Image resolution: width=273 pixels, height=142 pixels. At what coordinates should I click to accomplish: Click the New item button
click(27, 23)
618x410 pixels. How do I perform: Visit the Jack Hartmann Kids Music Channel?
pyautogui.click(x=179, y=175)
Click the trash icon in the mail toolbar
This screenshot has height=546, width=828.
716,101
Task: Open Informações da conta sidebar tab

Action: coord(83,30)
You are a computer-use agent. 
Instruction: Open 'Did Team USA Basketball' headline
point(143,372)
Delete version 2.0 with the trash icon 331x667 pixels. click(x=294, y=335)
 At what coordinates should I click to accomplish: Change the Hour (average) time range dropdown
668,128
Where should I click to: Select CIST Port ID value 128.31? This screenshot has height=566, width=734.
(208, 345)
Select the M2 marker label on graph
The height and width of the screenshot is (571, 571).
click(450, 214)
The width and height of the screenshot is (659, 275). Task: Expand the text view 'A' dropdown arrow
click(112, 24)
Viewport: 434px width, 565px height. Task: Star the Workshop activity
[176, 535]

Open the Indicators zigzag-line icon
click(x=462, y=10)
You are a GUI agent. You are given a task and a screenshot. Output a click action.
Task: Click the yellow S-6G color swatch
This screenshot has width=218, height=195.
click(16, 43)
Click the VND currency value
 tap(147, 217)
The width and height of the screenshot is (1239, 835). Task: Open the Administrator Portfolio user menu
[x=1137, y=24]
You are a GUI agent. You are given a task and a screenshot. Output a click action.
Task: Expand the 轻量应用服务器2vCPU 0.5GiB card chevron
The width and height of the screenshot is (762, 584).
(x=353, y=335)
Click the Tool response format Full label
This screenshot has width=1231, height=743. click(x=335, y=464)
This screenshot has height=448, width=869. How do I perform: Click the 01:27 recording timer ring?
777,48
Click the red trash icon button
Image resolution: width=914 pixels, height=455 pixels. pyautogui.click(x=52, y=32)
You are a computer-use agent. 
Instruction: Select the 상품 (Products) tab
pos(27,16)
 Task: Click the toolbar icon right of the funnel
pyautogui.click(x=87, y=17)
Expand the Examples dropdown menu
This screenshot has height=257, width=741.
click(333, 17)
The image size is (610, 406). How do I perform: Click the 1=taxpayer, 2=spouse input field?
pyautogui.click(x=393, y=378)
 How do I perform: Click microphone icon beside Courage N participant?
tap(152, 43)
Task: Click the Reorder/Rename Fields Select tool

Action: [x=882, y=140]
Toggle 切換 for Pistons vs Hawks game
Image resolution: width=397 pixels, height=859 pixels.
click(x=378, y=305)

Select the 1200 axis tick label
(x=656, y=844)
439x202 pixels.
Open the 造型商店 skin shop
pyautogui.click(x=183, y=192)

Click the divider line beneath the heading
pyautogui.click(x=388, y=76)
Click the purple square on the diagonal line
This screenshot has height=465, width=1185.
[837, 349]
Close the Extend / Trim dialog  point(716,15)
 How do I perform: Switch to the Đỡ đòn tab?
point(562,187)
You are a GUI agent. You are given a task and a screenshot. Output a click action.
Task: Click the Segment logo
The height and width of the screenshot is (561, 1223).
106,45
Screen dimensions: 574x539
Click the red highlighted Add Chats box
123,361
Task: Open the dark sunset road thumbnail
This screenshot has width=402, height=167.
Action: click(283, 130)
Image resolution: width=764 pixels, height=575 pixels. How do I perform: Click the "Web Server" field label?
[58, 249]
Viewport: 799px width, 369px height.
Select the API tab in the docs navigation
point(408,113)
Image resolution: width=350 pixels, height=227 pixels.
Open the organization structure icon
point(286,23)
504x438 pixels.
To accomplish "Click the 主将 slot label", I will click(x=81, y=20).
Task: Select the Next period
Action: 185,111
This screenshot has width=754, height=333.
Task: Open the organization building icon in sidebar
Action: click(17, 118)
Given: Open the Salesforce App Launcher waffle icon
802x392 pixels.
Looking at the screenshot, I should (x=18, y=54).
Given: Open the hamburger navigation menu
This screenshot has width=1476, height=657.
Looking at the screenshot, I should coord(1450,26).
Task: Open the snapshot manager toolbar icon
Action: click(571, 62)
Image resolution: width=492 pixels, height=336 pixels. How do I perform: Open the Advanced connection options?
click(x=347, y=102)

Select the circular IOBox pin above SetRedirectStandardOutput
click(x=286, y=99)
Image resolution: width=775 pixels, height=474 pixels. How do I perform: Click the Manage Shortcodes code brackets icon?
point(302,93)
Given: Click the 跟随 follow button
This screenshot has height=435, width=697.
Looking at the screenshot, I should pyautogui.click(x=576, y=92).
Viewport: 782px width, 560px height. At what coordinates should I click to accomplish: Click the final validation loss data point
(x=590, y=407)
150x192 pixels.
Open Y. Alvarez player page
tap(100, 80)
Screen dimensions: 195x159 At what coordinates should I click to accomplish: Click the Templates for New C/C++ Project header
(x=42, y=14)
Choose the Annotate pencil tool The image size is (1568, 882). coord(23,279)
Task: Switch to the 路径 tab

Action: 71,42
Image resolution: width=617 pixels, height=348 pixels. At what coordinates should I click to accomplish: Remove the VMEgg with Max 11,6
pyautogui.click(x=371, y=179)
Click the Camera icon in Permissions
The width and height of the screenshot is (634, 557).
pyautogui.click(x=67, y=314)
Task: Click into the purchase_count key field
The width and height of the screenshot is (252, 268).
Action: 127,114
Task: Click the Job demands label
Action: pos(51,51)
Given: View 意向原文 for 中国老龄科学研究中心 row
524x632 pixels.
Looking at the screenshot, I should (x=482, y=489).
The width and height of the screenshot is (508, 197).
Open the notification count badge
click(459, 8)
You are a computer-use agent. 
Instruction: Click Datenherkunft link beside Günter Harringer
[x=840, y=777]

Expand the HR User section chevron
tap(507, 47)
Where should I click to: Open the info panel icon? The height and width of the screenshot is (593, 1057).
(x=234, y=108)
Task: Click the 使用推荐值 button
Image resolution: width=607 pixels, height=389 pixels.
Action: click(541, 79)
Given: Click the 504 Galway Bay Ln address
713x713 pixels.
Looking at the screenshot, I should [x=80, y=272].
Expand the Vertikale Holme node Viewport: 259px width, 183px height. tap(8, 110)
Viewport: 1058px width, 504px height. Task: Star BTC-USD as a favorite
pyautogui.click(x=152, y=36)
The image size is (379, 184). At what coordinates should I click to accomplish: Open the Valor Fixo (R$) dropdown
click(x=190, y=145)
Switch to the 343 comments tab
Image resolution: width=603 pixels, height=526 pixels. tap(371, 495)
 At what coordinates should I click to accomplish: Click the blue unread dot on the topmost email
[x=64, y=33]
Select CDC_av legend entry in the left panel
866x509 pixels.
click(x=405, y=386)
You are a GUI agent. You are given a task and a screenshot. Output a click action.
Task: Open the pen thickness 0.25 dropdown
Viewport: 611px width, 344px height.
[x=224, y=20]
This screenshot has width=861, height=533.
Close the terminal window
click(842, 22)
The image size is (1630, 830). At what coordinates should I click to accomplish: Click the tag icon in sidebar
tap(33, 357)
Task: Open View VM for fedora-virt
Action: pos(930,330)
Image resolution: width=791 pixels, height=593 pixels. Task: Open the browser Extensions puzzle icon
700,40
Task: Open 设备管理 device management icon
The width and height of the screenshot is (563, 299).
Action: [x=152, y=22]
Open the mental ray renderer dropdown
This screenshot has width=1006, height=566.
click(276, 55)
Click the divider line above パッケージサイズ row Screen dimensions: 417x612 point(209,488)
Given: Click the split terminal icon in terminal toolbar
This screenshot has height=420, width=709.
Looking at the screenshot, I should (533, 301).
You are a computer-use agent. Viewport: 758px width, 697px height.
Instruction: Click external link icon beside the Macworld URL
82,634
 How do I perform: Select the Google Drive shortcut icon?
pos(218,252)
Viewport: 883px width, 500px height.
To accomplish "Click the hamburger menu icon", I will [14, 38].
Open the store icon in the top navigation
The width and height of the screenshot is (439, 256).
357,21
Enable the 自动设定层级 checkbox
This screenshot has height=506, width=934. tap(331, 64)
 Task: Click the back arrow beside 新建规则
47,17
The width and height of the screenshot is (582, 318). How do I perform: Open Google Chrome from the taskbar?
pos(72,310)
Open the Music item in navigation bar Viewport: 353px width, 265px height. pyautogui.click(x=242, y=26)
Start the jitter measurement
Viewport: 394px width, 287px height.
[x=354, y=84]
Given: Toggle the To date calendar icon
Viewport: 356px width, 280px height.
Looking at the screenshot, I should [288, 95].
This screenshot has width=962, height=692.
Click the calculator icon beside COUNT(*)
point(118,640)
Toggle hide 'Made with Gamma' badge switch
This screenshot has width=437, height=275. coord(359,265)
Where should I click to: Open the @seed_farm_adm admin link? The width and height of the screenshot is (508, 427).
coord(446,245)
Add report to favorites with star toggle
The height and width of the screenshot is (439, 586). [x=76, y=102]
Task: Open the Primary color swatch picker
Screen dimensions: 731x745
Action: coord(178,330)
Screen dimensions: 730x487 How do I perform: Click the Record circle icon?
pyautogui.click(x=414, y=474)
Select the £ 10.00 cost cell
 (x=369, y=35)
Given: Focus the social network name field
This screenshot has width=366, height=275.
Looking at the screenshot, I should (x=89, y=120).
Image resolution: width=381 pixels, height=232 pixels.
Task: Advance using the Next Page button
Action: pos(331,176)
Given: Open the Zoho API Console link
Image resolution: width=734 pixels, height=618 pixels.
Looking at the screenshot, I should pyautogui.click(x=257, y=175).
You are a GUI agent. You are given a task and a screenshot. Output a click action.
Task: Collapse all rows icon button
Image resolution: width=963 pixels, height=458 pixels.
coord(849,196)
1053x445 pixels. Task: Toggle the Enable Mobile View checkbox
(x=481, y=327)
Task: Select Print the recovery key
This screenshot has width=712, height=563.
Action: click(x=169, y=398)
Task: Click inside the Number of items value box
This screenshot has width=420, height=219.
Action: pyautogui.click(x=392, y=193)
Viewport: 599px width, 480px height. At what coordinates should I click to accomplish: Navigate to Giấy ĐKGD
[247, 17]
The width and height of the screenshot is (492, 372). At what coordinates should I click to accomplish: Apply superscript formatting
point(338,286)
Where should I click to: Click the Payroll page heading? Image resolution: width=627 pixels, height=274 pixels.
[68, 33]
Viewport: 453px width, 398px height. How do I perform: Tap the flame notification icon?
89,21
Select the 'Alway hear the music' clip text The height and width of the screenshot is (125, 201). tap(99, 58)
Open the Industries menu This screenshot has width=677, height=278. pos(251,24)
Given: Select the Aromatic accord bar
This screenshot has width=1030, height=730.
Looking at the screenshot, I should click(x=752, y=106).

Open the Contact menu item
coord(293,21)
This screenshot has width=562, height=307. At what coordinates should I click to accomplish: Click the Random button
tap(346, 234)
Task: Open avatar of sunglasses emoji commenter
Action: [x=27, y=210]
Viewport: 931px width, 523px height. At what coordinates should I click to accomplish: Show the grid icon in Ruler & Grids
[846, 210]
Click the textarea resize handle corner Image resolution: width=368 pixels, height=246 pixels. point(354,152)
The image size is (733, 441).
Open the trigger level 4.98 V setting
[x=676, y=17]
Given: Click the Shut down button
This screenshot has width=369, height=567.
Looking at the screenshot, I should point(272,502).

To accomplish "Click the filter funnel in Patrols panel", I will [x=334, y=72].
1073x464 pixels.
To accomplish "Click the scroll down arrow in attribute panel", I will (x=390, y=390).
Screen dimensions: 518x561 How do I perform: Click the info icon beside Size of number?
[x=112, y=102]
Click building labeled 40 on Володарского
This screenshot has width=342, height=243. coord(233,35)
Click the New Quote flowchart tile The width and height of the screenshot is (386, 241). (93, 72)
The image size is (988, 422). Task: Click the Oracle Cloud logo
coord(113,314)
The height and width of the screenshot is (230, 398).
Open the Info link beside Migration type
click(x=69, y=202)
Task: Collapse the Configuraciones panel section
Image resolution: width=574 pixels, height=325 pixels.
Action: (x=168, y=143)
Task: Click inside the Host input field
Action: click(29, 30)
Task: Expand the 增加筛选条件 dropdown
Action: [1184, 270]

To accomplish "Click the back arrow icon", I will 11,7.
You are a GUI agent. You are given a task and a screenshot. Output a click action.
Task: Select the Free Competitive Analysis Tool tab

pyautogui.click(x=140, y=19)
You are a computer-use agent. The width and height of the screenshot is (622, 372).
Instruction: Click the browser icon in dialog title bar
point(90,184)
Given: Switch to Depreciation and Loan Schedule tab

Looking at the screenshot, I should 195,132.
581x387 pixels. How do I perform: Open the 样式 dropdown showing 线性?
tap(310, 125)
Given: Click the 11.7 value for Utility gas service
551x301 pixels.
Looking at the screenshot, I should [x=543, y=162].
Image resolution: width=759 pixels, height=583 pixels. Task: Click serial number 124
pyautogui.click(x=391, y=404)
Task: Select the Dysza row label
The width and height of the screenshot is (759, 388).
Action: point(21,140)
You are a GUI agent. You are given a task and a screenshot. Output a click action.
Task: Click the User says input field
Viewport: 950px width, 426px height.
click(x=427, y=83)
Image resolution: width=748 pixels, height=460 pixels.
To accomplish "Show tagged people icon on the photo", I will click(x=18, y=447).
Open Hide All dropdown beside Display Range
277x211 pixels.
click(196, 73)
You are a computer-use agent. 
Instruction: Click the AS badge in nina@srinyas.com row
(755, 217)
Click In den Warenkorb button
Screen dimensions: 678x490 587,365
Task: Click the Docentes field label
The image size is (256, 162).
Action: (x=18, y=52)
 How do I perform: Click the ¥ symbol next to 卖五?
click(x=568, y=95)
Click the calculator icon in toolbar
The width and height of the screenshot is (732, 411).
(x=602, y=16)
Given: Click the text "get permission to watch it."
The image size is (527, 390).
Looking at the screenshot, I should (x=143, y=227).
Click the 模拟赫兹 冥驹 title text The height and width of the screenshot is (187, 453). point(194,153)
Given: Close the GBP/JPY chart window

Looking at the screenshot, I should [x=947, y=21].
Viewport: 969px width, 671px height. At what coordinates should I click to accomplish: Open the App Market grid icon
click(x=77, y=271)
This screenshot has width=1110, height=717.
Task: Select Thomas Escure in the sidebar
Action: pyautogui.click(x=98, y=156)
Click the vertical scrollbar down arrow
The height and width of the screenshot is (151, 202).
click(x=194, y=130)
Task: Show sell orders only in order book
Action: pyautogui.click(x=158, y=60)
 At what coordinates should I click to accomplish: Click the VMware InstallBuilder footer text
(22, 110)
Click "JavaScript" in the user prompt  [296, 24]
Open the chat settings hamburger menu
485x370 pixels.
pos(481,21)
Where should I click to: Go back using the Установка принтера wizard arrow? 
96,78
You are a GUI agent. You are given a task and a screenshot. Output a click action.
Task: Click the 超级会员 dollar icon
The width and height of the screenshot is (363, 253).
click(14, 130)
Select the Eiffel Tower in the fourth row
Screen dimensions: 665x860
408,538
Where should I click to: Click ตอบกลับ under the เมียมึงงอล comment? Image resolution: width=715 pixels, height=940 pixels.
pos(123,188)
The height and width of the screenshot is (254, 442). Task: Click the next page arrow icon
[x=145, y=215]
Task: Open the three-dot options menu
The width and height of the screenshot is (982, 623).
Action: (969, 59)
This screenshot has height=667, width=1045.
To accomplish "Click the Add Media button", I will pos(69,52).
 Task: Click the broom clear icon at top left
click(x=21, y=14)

..............................

ABOUT THIS EXERCISE ->
Print exactly the lines above from the one with "Click In den Warenkorb button" to the one with "Given: Click the text", including both.

TASK RESPONSE ->
Click In den Warenkorb button
Screen dimensions: 678x490 587,365
Task: Click the Docentes field label
The image size is (256, 162).
Action: (x=18, y=52)
 How do I perform: Click the ¥ symbol next to 卖五?
click(x=568, y=95)
Click the calculator icon in toolbar
The width and height of the screenshot is (732, 411).
(x=602, y=16)
Given: Click the text "get permission to watch it."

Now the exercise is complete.